**What to work on**
Only an exact copy is wanted: the lines from the one holding "You are a GUI" through the last line below, minus the pictures.

**Data provided**
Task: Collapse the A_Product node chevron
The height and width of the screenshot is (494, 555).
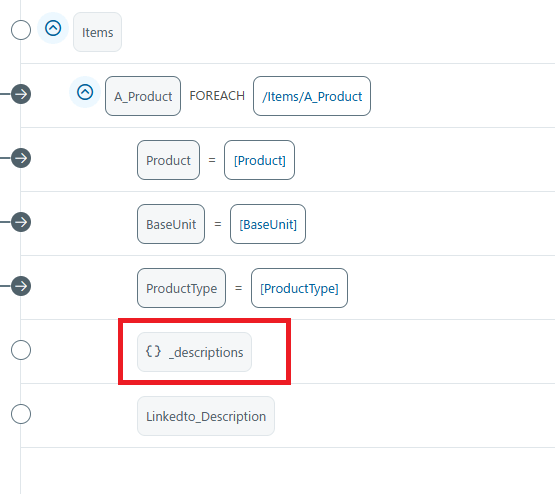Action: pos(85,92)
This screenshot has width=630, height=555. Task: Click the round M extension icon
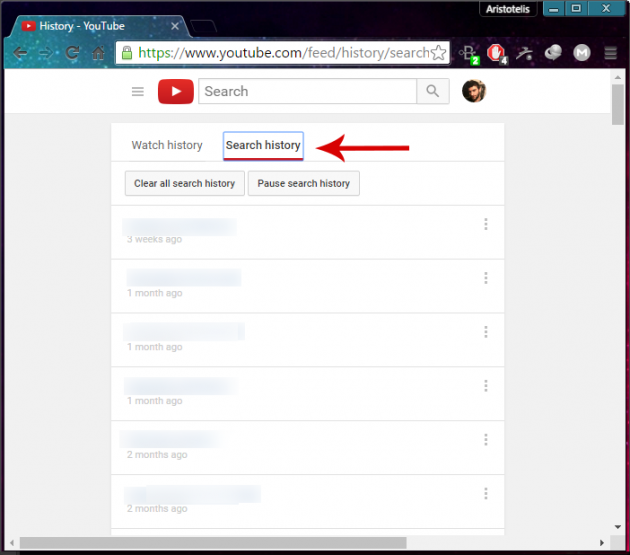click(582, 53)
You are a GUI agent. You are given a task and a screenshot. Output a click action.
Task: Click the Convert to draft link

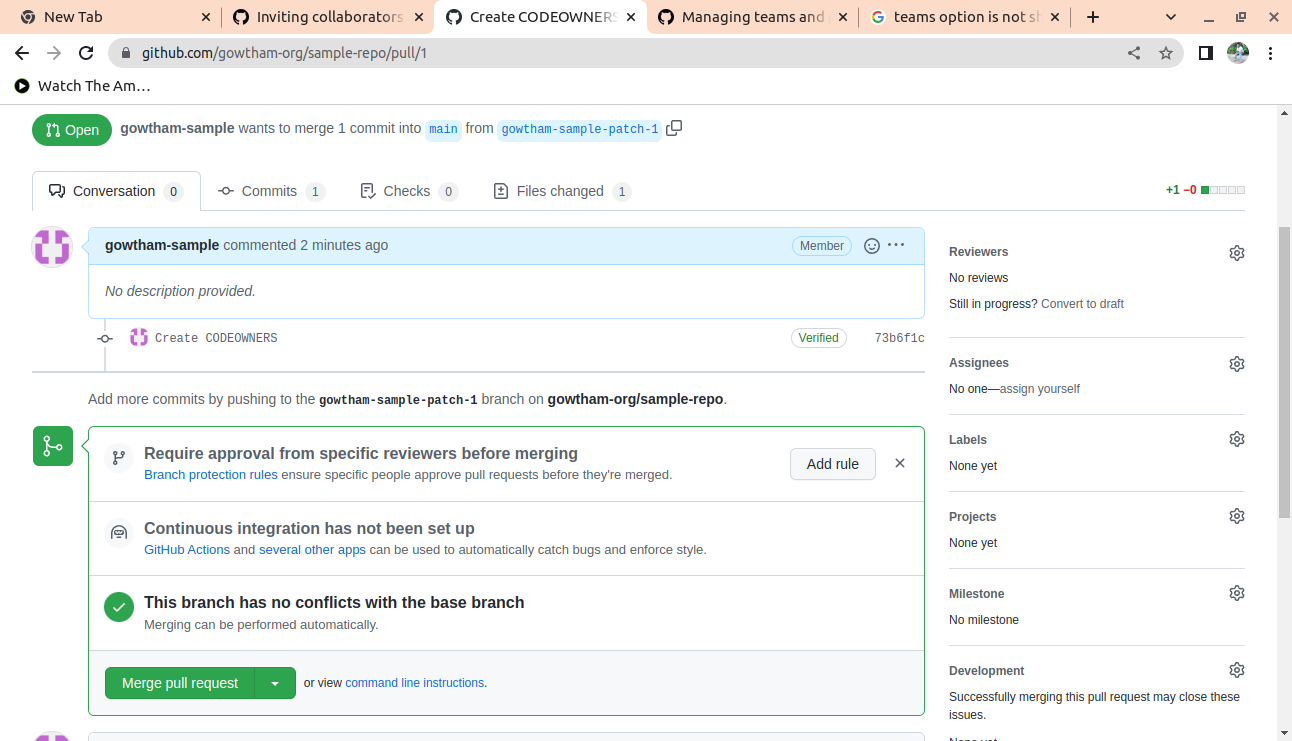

**Task answer**
You are a GUI agent. You are given a task and a screenshot. Output a click action.
Task: Click the Convert to draft link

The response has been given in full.